EXERCISE REQUIREMENTS: For the listing below, output exactly the lines from the line with "1000x563 pixels." up to and including the line with "Close the Facility", and no other lines.

DATASET CONTENT:
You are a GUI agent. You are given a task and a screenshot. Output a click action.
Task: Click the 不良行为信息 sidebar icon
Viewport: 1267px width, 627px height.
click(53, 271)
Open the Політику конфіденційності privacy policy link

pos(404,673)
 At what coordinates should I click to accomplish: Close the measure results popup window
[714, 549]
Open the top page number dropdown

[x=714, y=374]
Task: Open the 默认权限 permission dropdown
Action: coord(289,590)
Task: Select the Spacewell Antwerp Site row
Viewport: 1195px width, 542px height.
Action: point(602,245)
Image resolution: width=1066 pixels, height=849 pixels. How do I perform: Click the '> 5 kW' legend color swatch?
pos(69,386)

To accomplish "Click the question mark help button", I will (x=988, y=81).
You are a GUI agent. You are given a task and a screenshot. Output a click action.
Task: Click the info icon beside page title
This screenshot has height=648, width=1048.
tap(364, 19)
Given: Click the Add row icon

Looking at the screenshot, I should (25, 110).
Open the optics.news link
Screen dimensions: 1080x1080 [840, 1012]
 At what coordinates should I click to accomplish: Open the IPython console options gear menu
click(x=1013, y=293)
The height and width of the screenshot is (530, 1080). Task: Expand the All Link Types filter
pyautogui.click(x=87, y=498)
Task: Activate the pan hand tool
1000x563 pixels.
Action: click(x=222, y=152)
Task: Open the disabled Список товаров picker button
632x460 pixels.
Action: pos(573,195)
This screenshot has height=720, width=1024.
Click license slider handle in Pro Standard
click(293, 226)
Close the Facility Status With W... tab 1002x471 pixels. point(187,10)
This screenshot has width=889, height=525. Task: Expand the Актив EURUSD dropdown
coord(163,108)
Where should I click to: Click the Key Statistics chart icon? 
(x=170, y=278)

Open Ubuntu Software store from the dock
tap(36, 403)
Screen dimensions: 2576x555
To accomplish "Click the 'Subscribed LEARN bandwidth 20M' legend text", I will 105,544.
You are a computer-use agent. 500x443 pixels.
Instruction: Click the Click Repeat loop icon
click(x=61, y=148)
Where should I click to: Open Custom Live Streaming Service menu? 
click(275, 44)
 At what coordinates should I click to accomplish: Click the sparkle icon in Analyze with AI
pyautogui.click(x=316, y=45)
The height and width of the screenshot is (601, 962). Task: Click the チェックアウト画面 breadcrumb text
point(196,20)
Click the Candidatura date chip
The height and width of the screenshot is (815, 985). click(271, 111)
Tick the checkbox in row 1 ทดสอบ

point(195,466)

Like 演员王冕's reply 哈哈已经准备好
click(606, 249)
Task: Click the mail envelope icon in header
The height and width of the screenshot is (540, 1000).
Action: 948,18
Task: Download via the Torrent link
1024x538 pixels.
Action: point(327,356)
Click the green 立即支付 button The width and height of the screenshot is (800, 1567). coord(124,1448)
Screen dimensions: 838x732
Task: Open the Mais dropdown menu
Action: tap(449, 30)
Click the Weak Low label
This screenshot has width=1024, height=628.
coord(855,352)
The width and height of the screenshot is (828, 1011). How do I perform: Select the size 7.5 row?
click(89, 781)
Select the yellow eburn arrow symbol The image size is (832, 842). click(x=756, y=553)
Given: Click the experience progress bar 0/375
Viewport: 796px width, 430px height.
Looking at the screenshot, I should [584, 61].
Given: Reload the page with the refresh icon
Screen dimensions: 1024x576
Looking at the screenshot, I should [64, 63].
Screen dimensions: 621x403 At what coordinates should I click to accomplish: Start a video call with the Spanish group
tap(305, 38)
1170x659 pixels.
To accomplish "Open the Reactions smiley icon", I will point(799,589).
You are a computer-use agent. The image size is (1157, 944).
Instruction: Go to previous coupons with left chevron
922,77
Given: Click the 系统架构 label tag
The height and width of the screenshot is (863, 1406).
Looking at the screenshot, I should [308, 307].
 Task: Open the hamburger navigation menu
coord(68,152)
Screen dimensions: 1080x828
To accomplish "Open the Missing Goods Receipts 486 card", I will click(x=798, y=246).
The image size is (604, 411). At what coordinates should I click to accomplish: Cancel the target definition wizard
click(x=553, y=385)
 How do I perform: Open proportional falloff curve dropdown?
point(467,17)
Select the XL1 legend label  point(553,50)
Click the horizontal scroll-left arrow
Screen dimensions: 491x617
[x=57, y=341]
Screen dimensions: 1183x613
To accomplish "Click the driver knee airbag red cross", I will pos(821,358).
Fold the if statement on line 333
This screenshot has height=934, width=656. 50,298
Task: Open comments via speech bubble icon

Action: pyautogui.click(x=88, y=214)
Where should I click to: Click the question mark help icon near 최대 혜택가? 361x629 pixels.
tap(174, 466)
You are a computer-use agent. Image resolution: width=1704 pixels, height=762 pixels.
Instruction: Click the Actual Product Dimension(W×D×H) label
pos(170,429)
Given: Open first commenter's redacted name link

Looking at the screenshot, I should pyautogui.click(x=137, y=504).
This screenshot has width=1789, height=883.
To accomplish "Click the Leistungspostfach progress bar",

TASK OUTPUT:
1000x563 pixels.
Action: click(x=222, y=152)
Task: Open the disabled Список товаров picker button
632x460 pixels.
Action: pos(573,195)
This screenshot has height=720, width=1024.
Click license slider handle in Pro Standard
click(293, 226)
Close the Facility Status With W... tab 1002x471 pixels. point(187,10)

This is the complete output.